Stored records
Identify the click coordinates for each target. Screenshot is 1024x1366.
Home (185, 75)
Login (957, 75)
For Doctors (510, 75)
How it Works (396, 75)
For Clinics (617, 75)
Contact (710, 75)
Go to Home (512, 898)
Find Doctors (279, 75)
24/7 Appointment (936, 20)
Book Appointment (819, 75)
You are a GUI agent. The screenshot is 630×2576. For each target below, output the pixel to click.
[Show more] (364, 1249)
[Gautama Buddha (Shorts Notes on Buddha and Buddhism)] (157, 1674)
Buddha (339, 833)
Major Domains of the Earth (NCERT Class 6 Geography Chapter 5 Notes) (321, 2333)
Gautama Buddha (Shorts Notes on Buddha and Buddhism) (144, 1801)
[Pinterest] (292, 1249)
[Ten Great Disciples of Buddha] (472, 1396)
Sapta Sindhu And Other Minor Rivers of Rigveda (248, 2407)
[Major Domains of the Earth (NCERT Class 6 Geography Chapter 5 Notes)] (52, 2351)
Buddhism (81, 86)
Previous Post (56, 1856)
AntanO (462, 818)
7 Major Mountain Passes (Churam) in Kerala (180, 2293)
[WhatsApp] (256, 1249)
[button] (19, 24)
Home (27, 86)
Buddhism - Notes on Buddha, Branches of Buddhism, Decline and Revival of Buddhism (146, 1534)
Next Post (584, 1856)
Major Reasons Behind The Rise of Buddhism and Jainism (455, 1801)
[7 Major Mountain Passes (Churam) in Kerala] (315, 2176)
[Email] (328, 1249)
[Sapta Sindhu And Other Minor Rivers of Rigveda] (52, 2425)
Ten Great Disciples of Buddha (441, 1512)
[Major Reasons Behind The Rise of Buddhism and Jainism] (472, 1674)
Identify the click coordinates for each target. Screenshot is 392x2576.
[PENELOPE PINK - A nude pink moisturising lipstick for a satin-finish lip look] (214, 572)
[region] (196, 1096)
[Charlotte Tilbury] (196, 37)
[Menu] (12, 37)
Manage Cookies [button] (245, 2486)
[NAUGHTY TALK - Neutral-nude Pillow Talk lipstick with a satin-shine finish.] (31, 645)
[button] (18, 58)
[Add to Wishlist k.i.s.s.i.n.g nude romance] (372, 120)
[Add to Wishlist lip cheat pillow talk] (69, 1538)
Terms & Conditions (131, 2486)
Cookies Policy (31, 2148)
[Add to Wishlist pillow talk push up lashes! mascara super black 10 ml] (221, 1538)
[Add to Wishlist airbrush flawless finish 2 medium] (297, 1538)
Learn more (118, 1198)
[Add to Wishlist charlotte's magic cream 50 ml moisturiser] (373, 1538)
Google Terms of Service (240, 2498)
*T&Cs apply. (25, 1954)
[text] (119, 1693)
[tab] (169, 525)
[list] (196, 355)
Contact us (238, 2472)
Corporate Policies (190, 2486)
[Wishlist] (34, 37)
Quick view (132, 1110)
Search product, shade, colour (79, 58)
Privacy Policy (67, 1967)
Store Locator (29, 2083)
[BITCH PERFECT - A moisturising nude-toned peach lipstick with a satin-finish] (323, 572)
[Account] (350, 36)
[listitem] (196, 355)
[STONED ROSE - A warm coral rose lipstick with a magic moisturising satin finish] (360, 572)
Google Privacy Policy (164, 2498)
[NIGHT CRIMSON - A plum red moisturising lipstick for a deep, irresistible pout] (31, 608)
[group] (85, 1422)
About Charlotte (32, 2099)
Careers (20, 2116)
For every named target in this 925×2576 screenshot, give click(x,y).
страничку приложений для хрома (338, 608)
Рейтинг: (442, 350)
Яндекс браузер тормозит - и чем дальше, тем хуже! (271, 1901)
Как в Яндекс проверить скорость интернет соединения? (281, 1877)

» **Exercise goal**
Give back the lines of the data exactly as they are written, from the first line through the line containing "[Show more] (364, 1249)".

» **Reply**
Identify the click coordinates for each target. Screenshot is 1024x1366.
Home (185, 75)
Login (957, 75)
For Doctors (510, 75)
How it Works (396, 75)
For Clinics (617, 75)
Contact (710, 75)
Go to Home (512, 898)
Find Doctors (279, 75)
24/7 Appointment (936, 20)
Book Appointment (819, 75)
You are a GUI agent. The screenshot is 630×2576. For each target below, output the pixel to click.
[Show more] (364, 1249)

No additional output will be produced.